Table 6 Chemical structures of newly designed EGFR-T790M inhibitors based on QSAR models

In this work, we use a leverage approach for the applicability domain definition [25]. The applicability domain is a defined squared area that depends on the descriptor values and the dataset. A Williams plot of standardized residuals vs. leverage values (h) was used for an immediate and simple graphical detection of the response outliers. The applicability domain is a measure to validate the reliability of the GA-ANN/MARS strategy for future predictions. The prediction is valid if \(h<h^{*}\) (critical value: \(h^{*}=3\,\,\hbox {p/n}\), where p is the number of descriptors in the model plus one and n is the number of inhibitors in the calibration set). The five selected descriptors in this work were used to calculate the leverage values. In the Williams graph (Fig. 5), the standardized residuals are plotted against the leverage value (h). Here, no compound has been identified as an outlier in prediction set and just two compounds in the calibration set (compounds 3 and 16) have h values higher than \(h^{*}\)(=0.47). Such compounds are somewhat structurally different from the other inhibitors (with substituted amide group at the 4-position of phenyl group in R3 branch as shown in Table 1). Therefore, they are considered as good leverage points since the information that these two compounds encode makes the QSAR model more precise. Other inhibitors in the calibration and prediction sets fall within the applicability domain.

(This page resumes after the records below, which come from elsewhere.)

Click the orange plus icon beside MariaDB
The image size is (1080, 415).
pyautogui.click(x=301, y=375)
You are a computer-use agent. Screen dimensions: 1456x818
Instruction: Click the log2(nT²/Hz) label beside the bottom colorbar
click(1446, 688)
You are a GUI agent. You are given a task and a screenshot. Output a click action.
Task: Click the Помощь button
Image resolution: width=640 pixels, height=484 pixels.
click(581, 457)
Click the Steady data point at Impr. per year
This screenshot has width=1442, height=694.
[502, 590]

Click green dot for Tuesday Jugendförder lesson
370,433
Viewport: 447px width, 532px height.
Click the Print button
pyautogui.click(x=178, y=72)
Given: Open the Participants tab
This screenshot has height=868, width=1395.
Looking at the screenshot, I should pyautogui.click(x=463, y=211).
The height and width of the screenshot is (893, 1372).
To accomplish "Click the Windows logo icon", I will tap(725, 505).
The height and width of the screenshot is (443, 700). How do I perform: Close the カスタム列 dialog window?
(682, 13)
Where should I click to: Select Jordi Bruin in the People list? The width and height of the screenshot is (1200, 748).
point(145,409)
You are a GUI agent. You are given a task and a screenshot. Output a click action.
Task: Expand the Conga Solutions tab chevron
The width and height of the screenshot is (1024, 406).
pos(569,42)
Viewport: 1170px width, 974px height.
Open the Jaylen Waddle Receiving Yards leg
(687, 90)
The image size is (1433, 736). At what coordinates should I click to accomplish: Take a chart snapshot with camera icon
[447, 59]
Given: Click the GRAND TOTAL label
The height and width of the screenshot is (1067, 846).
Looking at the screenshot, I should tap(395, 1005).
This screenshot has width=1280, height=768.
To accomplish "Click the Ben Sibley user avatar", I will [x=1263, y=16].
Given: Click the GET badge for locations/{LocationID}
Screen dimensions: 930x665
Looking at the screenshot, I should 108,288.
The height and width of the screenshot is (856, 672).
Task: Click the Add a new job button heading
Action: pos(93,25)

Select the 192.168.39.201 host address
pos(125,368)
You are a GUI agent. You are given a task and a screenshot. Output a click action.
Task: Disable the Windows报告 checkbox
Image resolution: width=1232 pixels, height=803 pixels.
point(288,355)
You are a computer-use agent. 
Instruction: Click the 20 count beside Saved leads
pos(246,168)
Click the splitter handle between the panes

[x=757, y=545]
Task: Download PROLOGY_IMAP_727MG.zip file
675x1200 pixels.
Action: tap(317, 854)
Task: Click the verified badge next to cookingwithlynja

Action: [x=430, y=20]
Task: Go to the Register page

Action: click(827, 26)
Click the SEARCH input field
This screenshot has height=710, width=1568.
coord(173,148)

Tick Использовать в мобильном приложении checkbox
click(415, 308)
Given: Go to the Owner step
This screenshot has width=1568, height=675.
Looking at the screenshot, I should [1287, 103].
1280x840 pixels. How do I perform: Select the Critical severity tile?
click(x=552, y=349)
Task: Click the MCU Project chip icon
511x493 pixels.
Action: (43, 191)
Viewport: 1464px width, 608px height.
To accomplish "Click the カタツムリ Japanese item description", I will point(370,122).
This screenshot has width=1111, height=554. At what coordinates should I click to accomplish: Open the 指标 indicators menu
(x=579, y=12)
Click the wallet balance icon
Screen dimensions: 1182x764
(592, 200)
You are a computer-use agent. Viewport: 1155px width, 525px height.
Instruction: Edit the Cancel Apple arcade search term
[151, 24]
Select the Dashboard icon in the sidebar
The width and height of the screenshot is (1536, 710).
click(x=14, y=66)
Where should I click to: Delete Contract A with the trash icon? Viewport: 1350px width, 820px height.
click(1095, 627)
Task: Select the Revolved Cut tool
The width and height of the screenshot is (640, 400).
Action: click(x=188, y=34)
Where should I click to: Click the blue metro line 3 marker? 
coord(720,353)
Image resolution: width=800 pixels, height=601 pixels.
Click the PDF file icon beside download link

Finally, several new inhibitors were proposed to show the practical application of the developed models. The \(p\hbox {IC}_{50}\) values of the new design inhibitors were predicted using the established QSAR models. Compounds 14, 20, 26, and 38, with the highest inhibitory concentrations, were considered as reference chemicals to design new inhibitors. The R1, R3, and R2 branches in the dataset were modified to propose new inhibitors. The predicted \(p\hbox {IC}_{50}\) values of eight promising new inhibitors, together with their structures, are shown in Table 6. The leverage values (hi) of the proposed inhibitors are lower than the critical value \((h^{*})\), which shows that the predicted \(p\hbox {IC}_{50}\) values are acceptable. These results reveal that the proposed QSAR strategy is good enough to be considered as an alternative way for evaluating new potent EGFR inhibitors.

Conclusions

In the present study, a non-linear descriptor selection strategy was employed to generate QSAR models to predict the inhibitory concentration of fifty-three newly synthesized quinazoline-based EGFR-T790M inhibitors. Conventional descriptor selection methods are relatively inaccurate and they only propose one solution without considering non-linearity. Therefore, a GA-ANN strategy was implemented as the non-linear descriptor selection technique with different subset combinations. A MARS strategy was used to define sub-region equations for each descriptor. Various methods were also used to validate the QSAR models including internal and external cross-validation methods. The ranking of the five molecular descriptors obtained from GA-ANN/MARS strategy is RDF030p > MATS2e > Mor04v > RDF055m > G2s > G2s-RDF055m. Furthermore, a molecular docking analysis revealed important receptor–ligand interactions for the most active inhibitor. Finally, the molecular information obtained from docking and QSAR analysis was employed to propose new inhibitors. The results of this study provide a guideline about the structural features of EGFR-T790M inhibitors, which can be used to design novel inhibitors and predict the inhibitory activity of non-examined chemicals.